Love it or loathe it, and most opinions seem that polarized, Paul Gross’s film Passchendaele merits praise. Most critics panned it, and for what it’s worth, I found the story mediocre and the project an uninspired commemoration of Canadians’ WWI soldiering. To pick at this film in creative terms, however, is beside the point. It deserves our respect, even admiration. Passchendaele won six Genie awards (Canada’s Oscars) in 2009: one for most money earned at the domestic box office, one each for design and costumes, two for sound and, finally, the best picture. This is as it should be. The scale of this production and its reception at Canadian theatres is cause enough for honour and celebration.
Produced for about $20 million, Gross’s budget roughly tripled what Canadian movies can normally expect to raise here. At 40-plus days on set to shoot the film, again Gross was operating at twice the scale for the average domestic movie. Nobody has ever raised comparable resources for a Canadian film from entirely Canadian sources. It means Gross could spend on essential details like period sets and costumes, shooting at multiple locations, special effects and lush cinematography. It may be unconscious to many of us, but there’s a minimal standard for the visual quality of movies we pay to see in theatres. This quality is how many people first distinguish a Hollywood film from one made in Canada. Passchendaele, though, met audience expectations of a cinematic experience; it looks like a "real" movie.
It helps, of course, that Paul Gross invested "star" status in the project too.

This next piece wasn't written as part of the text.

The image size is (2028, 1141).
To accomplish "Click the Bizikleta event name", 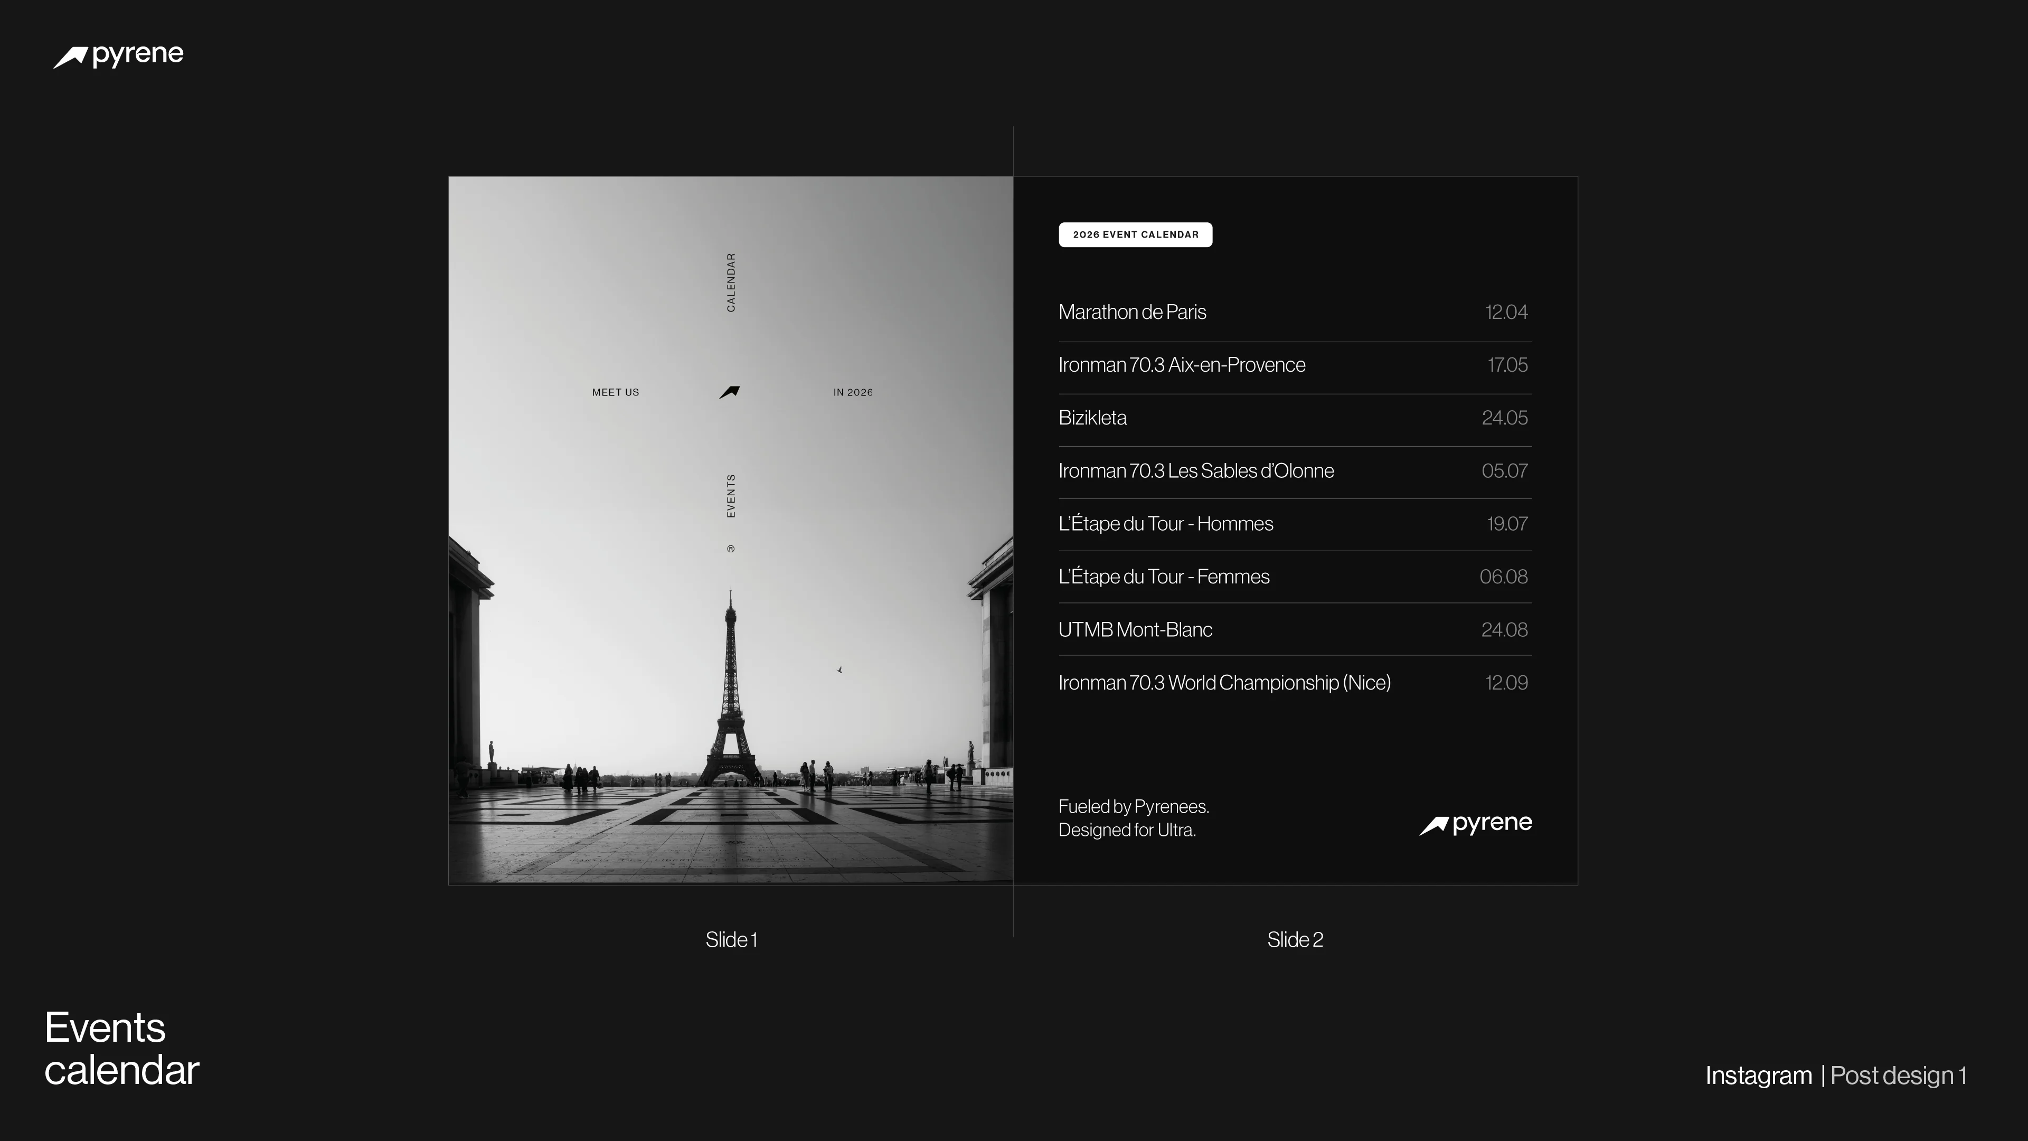I will click(1092, 417).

Banking on his notoriety, Alliance Films, Canada’s largest distributor, opened Passchendaele on 202 screens, with a marketing budget of at least $2 million (likely much more). A pittance by Hollywood’s standards, the cost alone of 202 copies of the movie on 35mm film is far more than most Canadian movies’ total marketing budgets. The net result: Passchendaele made $4.5 million in Canadian theatres. It’s a small take for multiplex blockbusters, but that is a huge sum among its Canadian movie peers.
Money and fame aside, Passchendaele has proven a bigger point all Canadians should note. This film has shown that we are not as bored by, or indifferent about, our own history as we’re led to believe. Investor-donors like the Dominion Institute suddenly look quite savvy. Even a mediocre story with a decent budget, a star and reasonable marketing support can actually connect with Canadians and do decent business in our theatres. Paul Gross’s story is based on his grandfather's, and many likely went to see it because of similar familial connections. Yet, one doesn’t have to be a third or eighth generation Canadian to appreciate a story of heroism, sacrifice and love. How we tell these stories and how we inform Canadians about them is what really counts.

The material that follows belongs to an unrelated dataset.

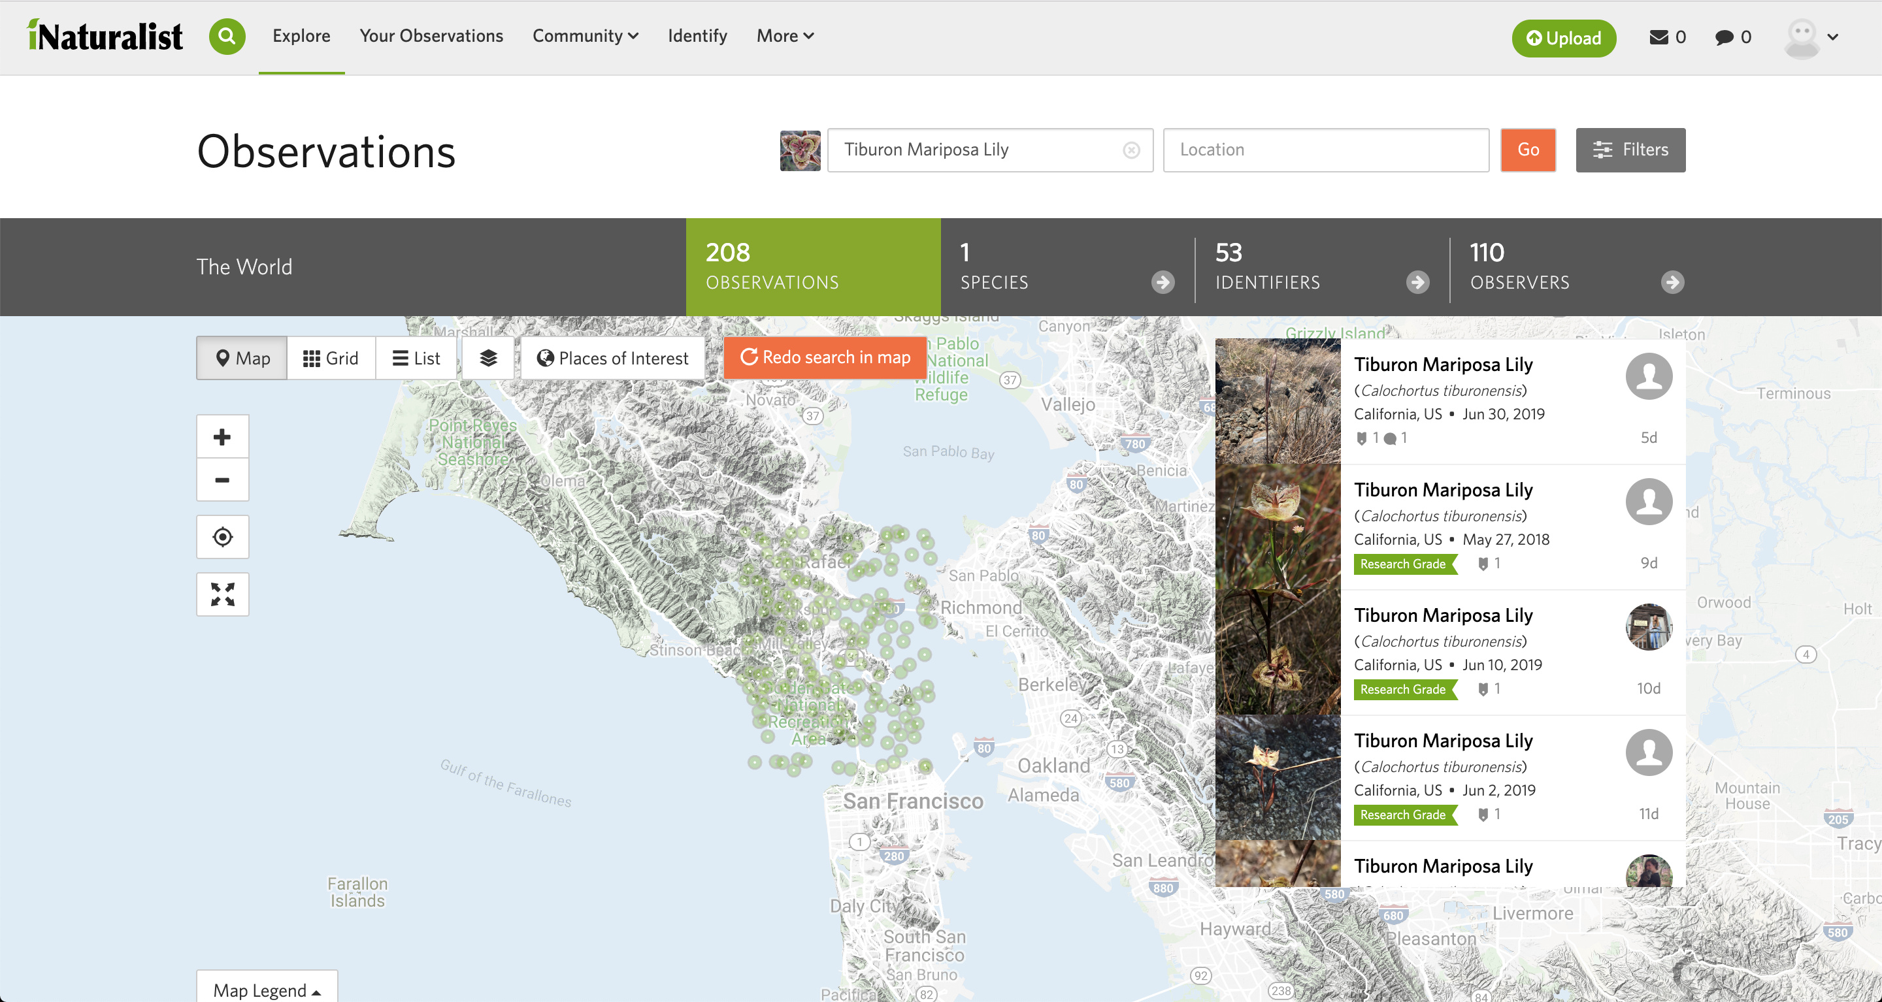Open the messages envelope icon
Image resolution: width=1882 pixels, height=1002 pixels.
click(1658, 37)
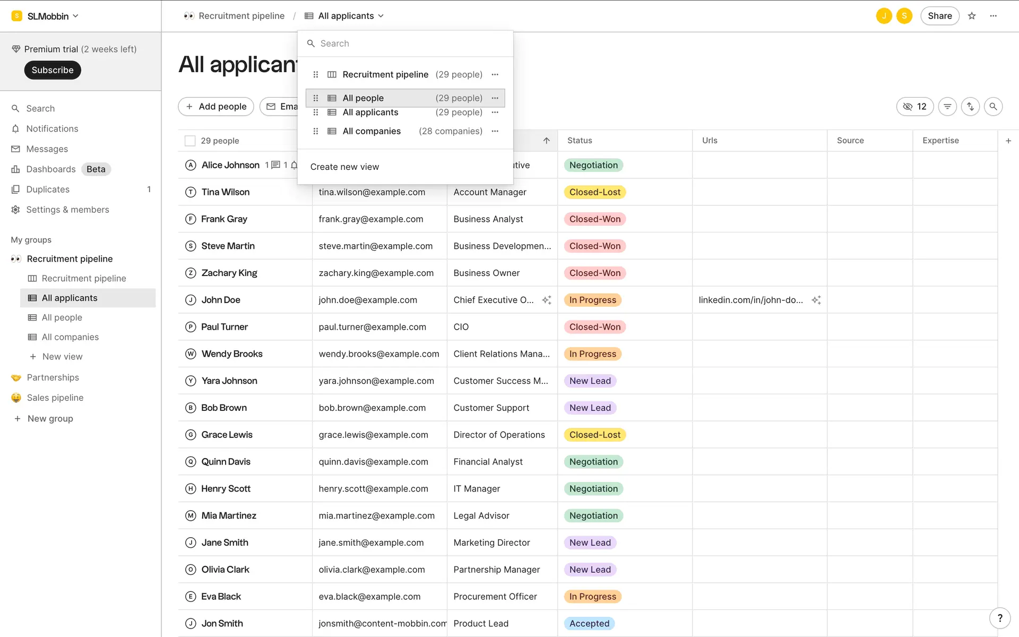Open Duplicates in the sidebar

Like me, many people were disappointed that the movie wasn’t better. It may be ages before we see another Canadian movie about WWI, and I wish it were a more compelling story on the screen. Nonetheless, the Best Picture Genie is no surprise. Gross brought an ocean-going yacht to a boat-building contest known for beautifully crafted dinghies. Of course his project overshadowed the others. It doesn’t even matter that his investors won’t make their money back in Canada, and probably won’t make up the difference internationally. However much a financial washout, we need more movies like this to be produced in Canada - more movies, with bigger budgets, in more genres.
Gross has proven Canadians have an appetite for locally made movies when we raise the standard and scale of the productions and their commercial release. Of course it will take more financing, public and private, but it’s time we invest in our cultural industries and stop relying so much on resource extraction as our nation’s economic engine. We export too many talented and creative Canadians to work in Hollywood. We can get more Canadians telling our own stories by spending more at home on production. We will enjoy the product of this investment, economically and creatively, and many of these movies will also do us proud artistically and commercially around the globe.